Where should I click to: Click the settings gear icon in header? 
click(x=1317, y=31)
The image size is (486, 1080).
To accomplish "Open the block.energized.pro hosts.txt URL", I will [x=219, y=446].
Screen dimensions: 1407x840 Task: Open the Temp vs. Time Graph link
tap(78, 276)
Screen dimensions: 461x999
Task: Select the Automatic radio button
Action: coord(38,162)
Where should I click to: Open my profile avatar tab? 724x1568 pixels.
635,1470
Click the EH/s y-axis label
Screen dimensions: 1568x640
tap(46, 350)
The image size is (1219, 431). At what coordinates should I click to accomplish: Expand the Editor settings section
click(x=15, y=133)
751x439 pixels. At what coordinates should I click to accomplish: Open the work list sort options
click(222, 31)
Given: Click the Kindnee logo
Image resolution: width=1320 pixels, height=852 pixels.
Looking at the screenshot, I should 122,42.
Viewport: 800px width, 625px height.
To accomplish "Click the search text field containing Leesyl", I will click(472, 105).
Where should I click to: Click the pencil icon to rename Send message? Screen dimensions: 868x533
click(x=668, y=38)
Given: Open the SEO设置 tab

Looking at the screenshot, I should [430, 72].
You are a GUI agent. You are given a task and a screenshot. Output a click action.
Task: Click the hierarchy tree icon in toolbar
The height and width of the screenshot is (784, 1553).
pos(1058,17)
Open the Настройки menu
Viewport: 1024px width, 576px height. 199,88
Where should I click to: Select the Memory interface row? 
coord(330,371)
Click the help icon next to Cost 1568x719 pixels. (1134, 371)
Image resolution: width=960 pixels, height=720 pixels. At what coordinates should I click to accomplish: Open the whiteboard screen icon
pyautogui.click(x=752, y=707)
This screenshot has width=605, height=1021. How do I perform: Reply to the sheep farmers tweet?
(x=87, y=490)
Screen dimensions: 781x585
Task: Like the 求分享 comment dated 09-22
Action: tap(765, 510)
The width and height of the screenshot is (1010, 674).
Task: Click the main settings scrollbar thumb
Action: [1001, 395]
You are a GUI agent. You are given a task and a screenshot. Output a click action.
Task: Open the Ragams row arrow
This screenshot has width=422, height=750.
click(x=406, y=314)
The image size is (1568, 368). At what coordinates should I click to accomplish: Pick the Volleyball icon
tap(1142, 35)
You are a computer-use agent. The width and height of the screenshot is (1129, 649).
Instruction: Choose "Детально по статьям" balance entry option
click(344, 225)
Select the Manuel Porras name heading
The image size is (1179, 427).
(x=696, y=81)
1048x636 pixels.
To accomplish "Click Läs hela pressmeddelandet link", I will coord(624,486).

To do:
Locate "Click the help" in the material, then quote the line that contains it and all lines after it through the final one.

Your solution:
Click the help icon next to Cost 1568x719 pixels. (1134, 371)
Image resolution: width=960 pixels, height=720 pixels. At what coordinates should I click to accomplish: Open the whiteboard screen icon
pyautogui.click(x=752, y=707)
This screenshot has width=605, height=1021. How do I perform: Reply to the sheep farmers tweet?
(x=87, y=490)
Screen dimensions: 781x585
Task: Like the 求分享 comment dated 09-22
Action: tap(765, 510)
The width and height of the screenshot is (1010, 674).
Task: Click the main settings scrollbar thumb
Action: [1001, 395]
You are a GUI agent. You are given a task and a screenshot. Output a click action.
Task: Open the Ragams row arrow
This screenshot has width=422, height=750.
click(x=406, y=314)
The image size is (1568, 368). At what coordinates should I click to accomplish: Pick the Volleyball icon
tap(1142, 35)
You are a computer-use agent. The width and height of the screenshot is (1129, 649).
Instruction: Choose "Детально по статьям" balance entry option
click(344, 225)
Select the Manuel Porras name heading
The image size is (1179, 427).
(x=696, y=81)
1048x636 pixels.
To accomplish "Click Läs hela pressmeddelandet link", I will coord(624,486).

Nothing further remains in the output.